Bari. Virginia - nome di fantasia - è una ragazzina rom di tredici anni e vive a Japigia in una baracca dell'area legale in Strada Santa Teresa. Frequenta la seconda media presso l'istituto "Verga" del quartiere e qui, giovedì mattina, si è sentita male. All'improvviso ha accusato un forte mal di pancia. L'insegnante, preoccupata, l'ha accompagnata in ambulanza al Pronto Soccorso del Policlinico.

Dopo il ricovera nel reparto di Ostericia e Ginecologia, la scoperta: la piccola è al sesto mese di gravidanza. Per tutto questo tempo si è infagottata in abiti larghi con l'intento di mascherare il suo stato, adducendo come scusa i chili di troppo. Immediata la segnalazione ai servizi sociali del Comune e al Tribunale per i minorenni.

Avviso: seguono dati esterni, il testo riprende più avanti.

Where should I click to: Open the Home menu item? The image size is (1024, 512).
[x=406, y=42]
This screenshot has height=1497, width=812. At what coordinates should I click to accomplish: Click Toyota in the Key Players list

Sono giunti in ospedale gli unici parenti di Virginia - la madre non vive in Italia - ovvero i genitori del padre che non l'ha mai riconosciuta: Genica Tudor, 54 anni, e Florea Candoi, 56 anni. I due hanno fatto luce sulla vicenda, smentendo categoricamente la possibilità di una violenza. La ragazzina porta in grembo il figlio di Stefan Florinel, rom diciannovenne col quale convive da circa un anno.

"È innamorata" assicurano i nonni.

"Relazioni del genere sono normali e fanno parte della nostra cultura" aggiunge Daniel Tomescu, storico leader della collettività rumena di Strada Santa Teresa.

Da tempo Patrizia Rossini, dirigente scolastica della "Verga", tenta di arginare il fenomeno delle spose bambine.

La sua unica arma è quella di tenere i ragazzi a scuola il più possibile. In dieci anni ne ha inseriti 64 in tutte le classi.

Proseguono gli accertamenti dei servizi sociali. Oltre a chiarire definitivamente la situazione, ora è fondamentale assistere Virginia e non lasciarla sola.